■ DIE AUFGABEN:
a. Was kennt die Stadtentwicklung laut dem Text über Gerd Albers nicht?
b. Führe den Text über Gerd Albers und die Stadtplanung im Anschluss an seinen letzten Satz fort.

━━ TEXT ZUM LESEN

Mit scharfem Blick, fern von jedem selbstgefälligen Dünkel, erforscht Albers das Selbstverständnis der planenden Zunft. Das geschriebene und mehr noch das öffentlich vorgetragene Wort sind seine Waffen. Seine Sprache ist klar und jeglicher modischer Wortschöpfung abhold, seine Argumentation deduktiv: soziale Gegebenheiten in ihrem geschichtlichen Zusammenhang, vorherrschende Wertmaßstäbe in der Gesellschaft, politische Bedingtheiten werden aufgespürt, wobei sich vor diesem Hintergrund die jeweiligen Zielsetzungen der räumlichen Planung abzeichnen.

Diese sind, den Notwendigkeiten folgend, in permanentem Wandel begriffen. So kann Stadtplanung, nach Albers, nicht auf ein abgeschlossenes Ergebnis – wie die Architektur – zielen. Stadtplanung, wie übrigens jegliche Planung, ist ein offener, sich stets durch Rückkoppelung selbst überprüfender und sich den Entwicklungen anpassender Steuerungsprozess. Dieser erbringt dabei nur bedingt bleibende Leistungen, da seine Aufgabe nicht darin bestehen kann, den Plan eines erwünschten Endzustandes zu erarbeiten; denn Stadtentwicklung kennt keinen Endzustand.

So ist ein weiterer Wesenszug der Gedankenwelt von Gerd Albers die historische Relativierung: Fast nichts in der Stadt ist auf Dauer angelegt, alles ist in Bewegung. Das erkennt man ganz besonders im Zeitraffer der Geschichte. Stadtplanung ist ja gerade ein Instrument, die Stadt beweglich zu halten, freilich im Rahmen einer übergreifenden robusten Ordnung. Diese geschichtsgesättigte Erkenntnis sollte dem Praktiker helfen, den Widerspruch auszuhalten, vielleicht sogar produktiv zu machen: einerseits ein Werk in seiner Qualität auf Permanenz auszurichten, andererseits für zukünftige, zwangsläufige Veränderungen an diesem Werk offen zu bleiben.

━━━━
━━ DATENAUSZUG

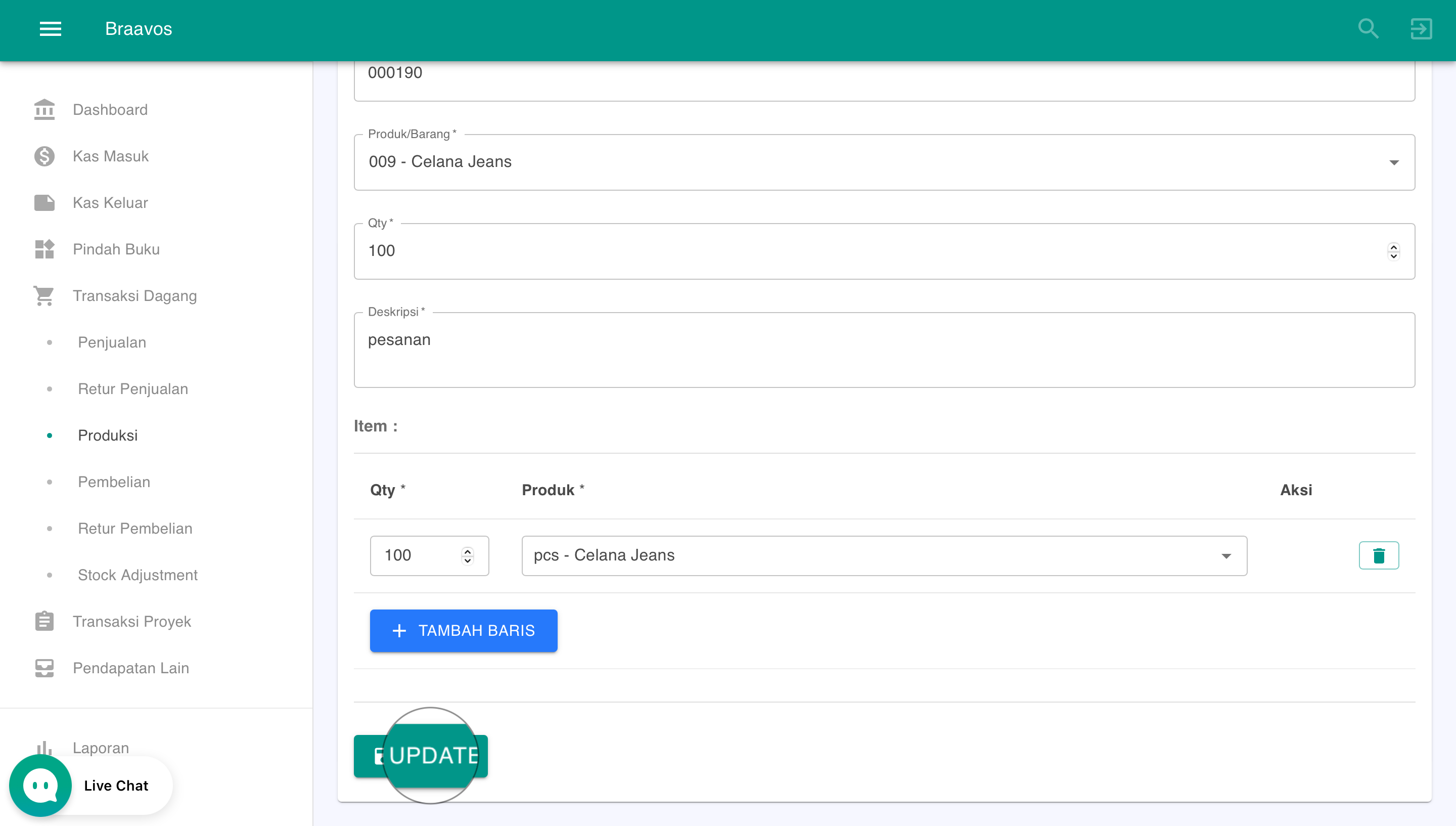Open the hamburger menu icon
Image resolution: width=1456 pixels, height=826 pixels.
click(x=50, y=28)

━━━━
━━ DATENAUSZUG

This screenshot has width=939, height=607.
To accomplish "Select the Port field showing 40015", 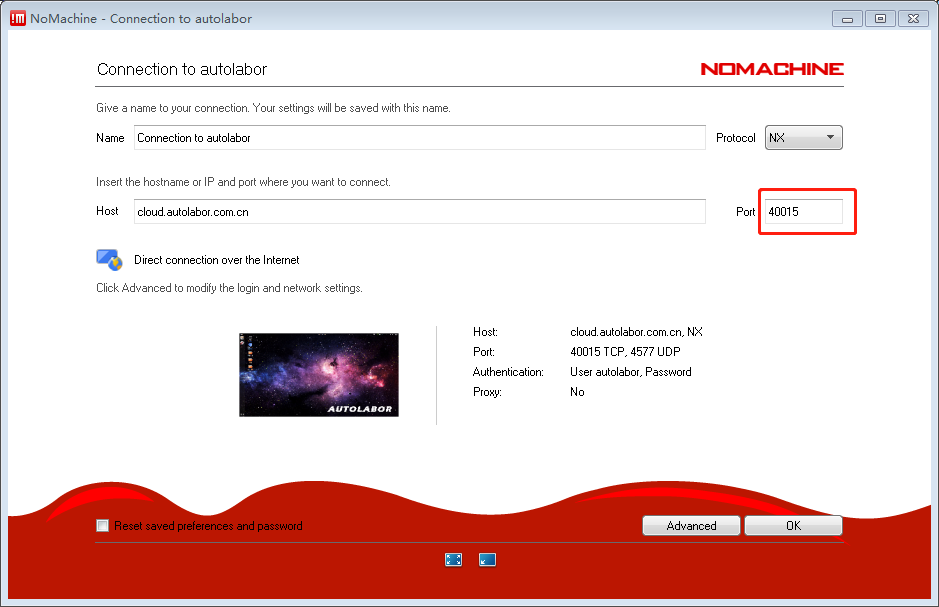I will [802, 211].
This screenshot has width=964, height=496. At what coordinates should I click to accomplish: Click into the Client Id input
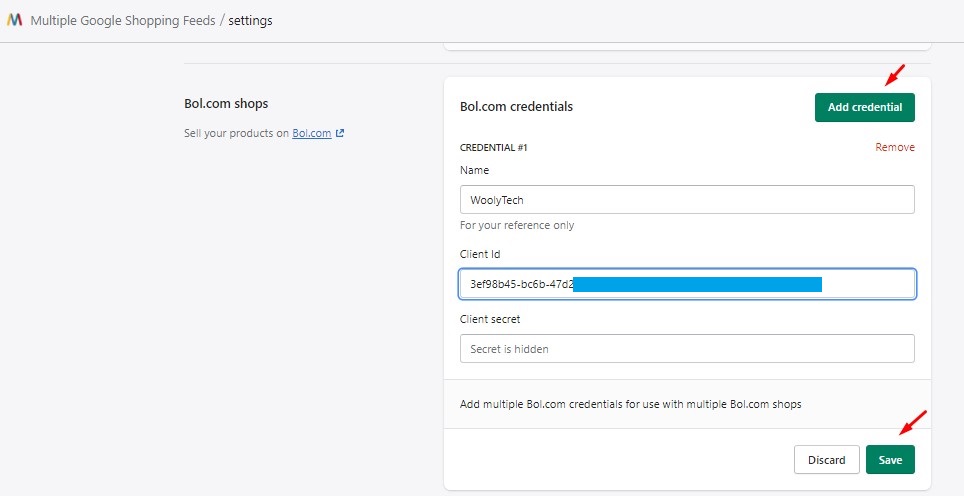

━━━━

■ ANTWORTEN DER REIHE:
a. Einen Endzustand.

b.
Im Stadtplaner – als dem räumlich geschulten Spezialisten und zugleich Koordinator einer multidisziplinären Arbeitsgruppe – sieht Albers einen bona fide gesellschaftlichen Agenten, einen „ehrlichen Makler“, der die vermittelnde Rolle zwischen legitimen jedoch oft kontroversen Interessen übernimmt. Seine Aufgabe ist nicht das Aufdrängen eines autoritativen räumlichen Konzepts, sondern die Ausarbeitung eines konstruktiven gesellschaftlichen Kompromisses zur jeweiligen Umweltgestaltung. Er kann diese Rolle nur positiv und kreativ ausfüllen, wenn er nicht den bequemen, jedoch faulen Kompromiss sucht, sondern bei aller Konsensfähigkeit eine Vorstellung von der „guten Stadt“ verfolgt, die ihren Fluchtpunkt in der Utopie einer guten Gesellschaft hat.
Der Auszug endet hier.